Aim |
Reproduce every one of the following rows verbatim, from the first to the last.

- - -

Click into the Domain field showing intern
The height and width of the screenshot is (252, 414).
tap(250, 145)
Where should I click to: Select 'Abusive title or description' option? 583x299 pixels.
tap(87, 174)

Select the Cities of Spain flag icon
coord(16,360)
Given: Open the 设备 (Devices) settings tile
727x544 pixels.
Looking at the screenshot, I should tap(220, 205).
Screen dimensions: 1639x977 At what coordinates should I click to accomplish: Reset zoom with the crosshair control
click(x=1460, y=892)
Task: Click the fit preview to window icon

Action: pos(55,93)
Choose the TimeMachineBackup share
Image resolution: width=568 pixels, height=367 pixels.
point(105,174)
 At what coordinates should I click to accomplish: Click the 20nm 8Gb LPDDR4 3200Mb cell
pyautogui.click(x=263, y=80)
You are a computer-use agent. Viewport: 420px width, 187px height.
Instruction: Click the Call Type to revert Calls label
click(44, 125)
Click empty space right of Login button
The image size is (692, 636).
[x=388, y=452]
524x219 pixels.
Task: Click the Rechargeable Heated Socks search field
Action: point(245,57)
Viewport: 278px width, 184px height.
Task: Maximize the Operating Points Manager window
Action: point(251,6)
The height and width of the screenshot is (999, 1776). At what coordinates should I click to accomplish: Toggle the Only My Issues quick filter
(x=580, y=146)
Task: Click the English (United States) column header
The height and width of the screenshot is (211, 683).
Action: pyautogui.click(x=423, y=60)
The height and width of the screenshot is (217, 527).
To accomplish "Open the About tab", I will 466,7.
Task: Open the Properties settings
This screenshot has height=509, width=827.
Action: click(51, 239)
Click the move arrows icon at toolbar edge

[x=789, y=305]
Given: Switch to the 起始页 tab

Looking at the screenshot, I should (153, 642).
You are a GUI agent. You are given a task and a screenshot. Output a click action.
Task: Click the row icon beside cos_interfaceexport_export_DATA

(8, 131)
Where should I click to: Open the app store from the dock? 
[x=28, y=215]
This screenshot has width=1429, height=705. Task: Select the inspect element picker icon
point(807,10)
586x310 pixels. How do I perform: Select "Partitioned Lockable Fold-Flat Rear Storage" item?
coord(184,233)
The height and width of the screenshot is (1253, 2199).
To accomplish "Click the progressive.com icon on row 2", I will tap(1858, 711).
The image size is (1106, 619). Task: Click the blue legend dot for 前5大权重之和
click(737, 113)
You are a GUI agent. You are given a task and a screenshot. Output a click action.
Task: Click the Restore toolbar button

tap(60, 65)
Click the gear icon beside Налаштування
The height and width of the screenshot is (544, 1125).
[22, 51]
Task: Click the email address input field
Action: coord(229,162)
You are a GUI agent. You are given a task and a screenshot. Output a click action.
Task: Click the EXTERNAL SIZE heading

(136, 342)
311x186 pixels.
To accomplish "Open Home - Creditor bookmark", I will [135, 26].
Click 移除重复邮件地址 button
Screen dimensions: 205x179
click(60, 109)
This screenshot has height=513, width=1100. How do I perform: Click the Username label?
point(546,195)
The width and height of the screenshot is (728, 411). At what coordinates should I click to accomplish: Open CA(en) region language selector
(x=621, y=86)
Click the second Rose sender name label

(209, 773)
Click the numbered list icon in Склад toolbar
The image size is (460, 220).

- - -

Output for this task |
Click into the Domain field showing intern
The height and width of the screenshot is (252, 414).
tap(250, 145)
Where should I click to: Select 'Abusive title or description' option? 583x299 pixels.
tap(87, 174)

Select the Cities of Spain flag icon
coord(16,360)
Given: Open the 设备 (Devices) settings tile
727x544 pixels.
Looking at the screenshot, I should tap(220, 205).
Screen dimensions: 1639x977 At what coordinates should I click to accomplish: Reset zoom with the crosshair control
click(x=1460, y=892)
Task: Click the fit preview to window icon

Action: pos(55,93)
Choose the TimeMachineBackup share
Image resolution: width=568 pixels, height=367 pixels.
point(105,174)
 At what coordinates should I click to accomplish: Click the 20nm 8Gb LPDDR4 3200Mb cell
pyautogui.click(x=263, y=80)
You are a computer-use agent. Viewport: 420px width, 187px height.
Instruction: Click the Call Type to revert Calls label
click(44, 125)
Click empty space right of Login button
The image size is (692, 636).
[x=388, y=452]
524x219 pixels.
Task: Click the Rechargeable Heated Socks search field
Action: point(245,57)
Viewport: 278px width, 184px height.
Task: Maximize the Operating Points Manager window
Action: point(251,6)
The height and width of the screenshot is (999, 1776). At what coordinates should I click to accomplish: Toggle the Only My Issues quick filter
(x=580, y=146)
Task: Click the English (United States) column header
The height and width of the screenshot is (211, 683).
Action: pyautogui.click(x=423, y=60)
The height and width of the screenshot is (217, 527).
To accomplish "Open the About tab", I will 466,7.
Task: Open the Properties settings
This screenshot has height=509, width=827.
Action: click(51, 239)
Click the move arrows icon at toolbar edge

[x=789, y=305]
Given: Switch to the 起始页 tab

Looking at the screenshot, I should (153, 642).
You are a GUI agent. You are given a task and a screenshot. Output a click action.
Task: Click the row icon beside cos_interfaceexport_export_DATA

(8, 131)
Where should I click to: Open the app store from the dock? 
[x=28, y=215]
This screenshot has width=1429, height=705. Task: Select the inspect element picker icon
point(807,10)
586x310 pixels. How do I perform: Select "Partitioned Lockable Fold-Flat Rear Storage" item?
coord(184,233)
The height and width of the screenshot is (1253, 2199).
To accomplish "Click the progressive.com icon on row 2", I will tap(1858, 711).
The image size is (1106, 619). Task: Click the blue legend dot for 前5大权重之和
click(737, 113)
You are a GUI agent. You are given a task and a screenshot. Output a click action.
Task: Click the Restore toolbar button

tap(60, 65)
Click the gear icon beside Налаштування
The height and width of the screenshot is (544, 1125).
[22, 51]
Task: Click the email address input field
Action: coord(229,162)
You are a GUI agent. You are given a task and a screenshot. Output a click action.
Task: Click the EXTERNAL SIZE heading

(136, 342)
311x186 pixels.
To accomplish "Open Home - Creditor bookmark", I will [135, 26].
Click 移除重复邮件地址 button
Screen dimensions: 205x179
click(60, 109)
This screenshot has height=513, width=1100. How do I perform: Click the Username label?
point(546,195)
The width and height of the screenshot is (728, 411). At what coordinates should I click to accomplish: Open CA(en) region language selector
(x=621, y=86)
Click the second Rose sender name label

(209, 773)
Click the numbered list icon in Склад toolbar
The image size is (460, 220).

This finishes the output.